%%
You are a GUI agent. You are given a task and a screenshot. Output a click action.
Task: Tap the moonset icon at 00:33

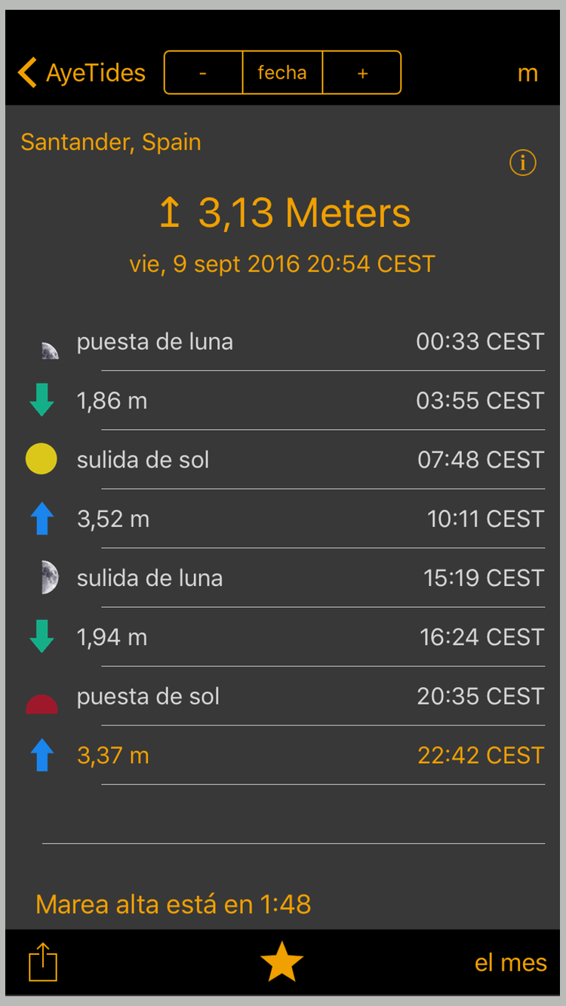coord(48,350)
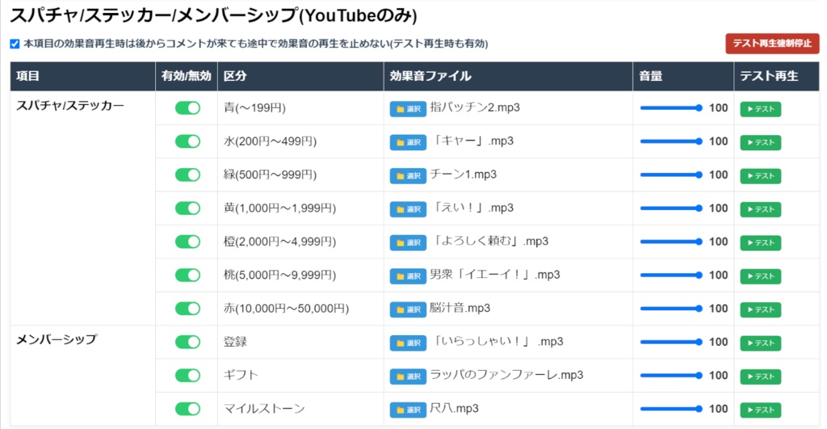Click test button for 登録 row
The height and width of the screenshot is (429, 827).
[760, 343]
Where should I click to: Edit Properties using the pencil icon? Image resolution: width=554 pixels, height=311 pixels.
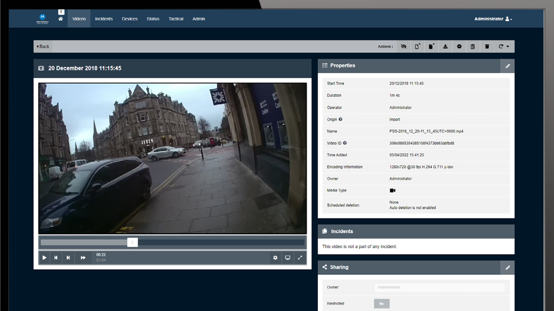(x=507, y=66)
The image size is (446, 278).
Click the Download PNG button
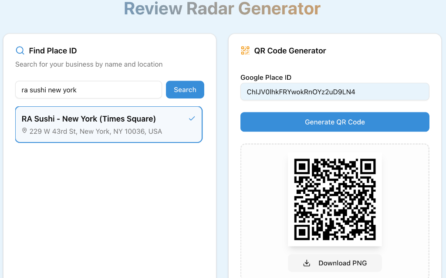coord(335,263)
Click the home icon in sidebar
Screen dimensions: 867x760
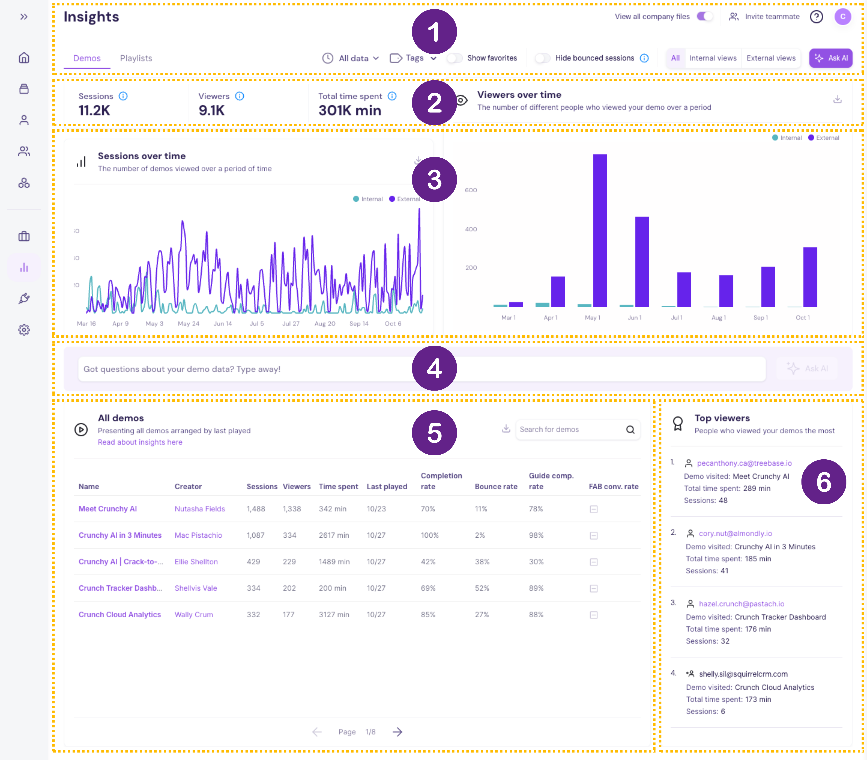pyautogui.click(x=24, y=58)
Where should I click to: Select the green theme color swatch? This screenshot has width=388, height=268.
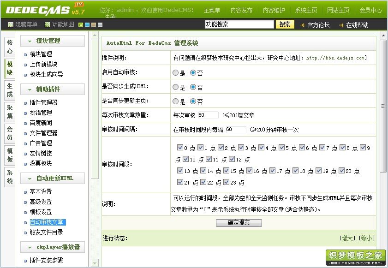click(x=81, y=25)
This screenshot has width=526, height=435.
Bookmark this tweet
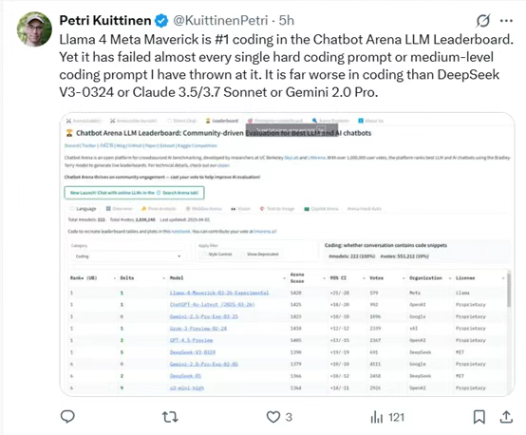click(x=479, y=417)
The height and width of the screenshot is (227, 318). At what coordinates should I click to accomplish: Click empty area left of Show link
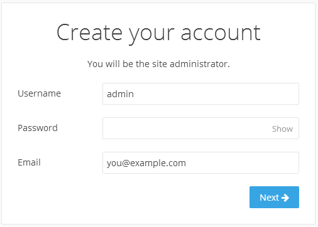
%%
TASK DESCRIPTION: Update the items above by replacing "icon" with "symbol" throughout and leaving everything else unchanged. Reproduce all of the items in full, without the pictures.

ANSWER BELOW:
You are a GUI agent. You are given a task and a screenshot. Output a click action.
Task: Tap the moonset symbol at 00:33

coord(48,350)
Click test button for 登録 row
The height and width of the screenshot is (429, 827).
[760, 343]
Where should I click to: Edit Properties using the pencil symbol? Image resolution: width=554 pixels, height=311 pixels.
(x=507, y=66)
The image size is (446, 278).
Click the Download PNG button
coord(335,263)
Click the home symbol in sidebar
Screen dimensions: 867x760
pyautogui.click(x=24, y=58)
Where should I click to: Select the green theme color swatch? This screenshot has width=388, height=268.
click(x=81, y=25)
This screenshot has width=526, height=435.
Bookmark this tweet
click(x=479, y=417)
The height and width of the screenshot is (227, 318). At what coordinates should I click to accomplish: Click empty area left of Show link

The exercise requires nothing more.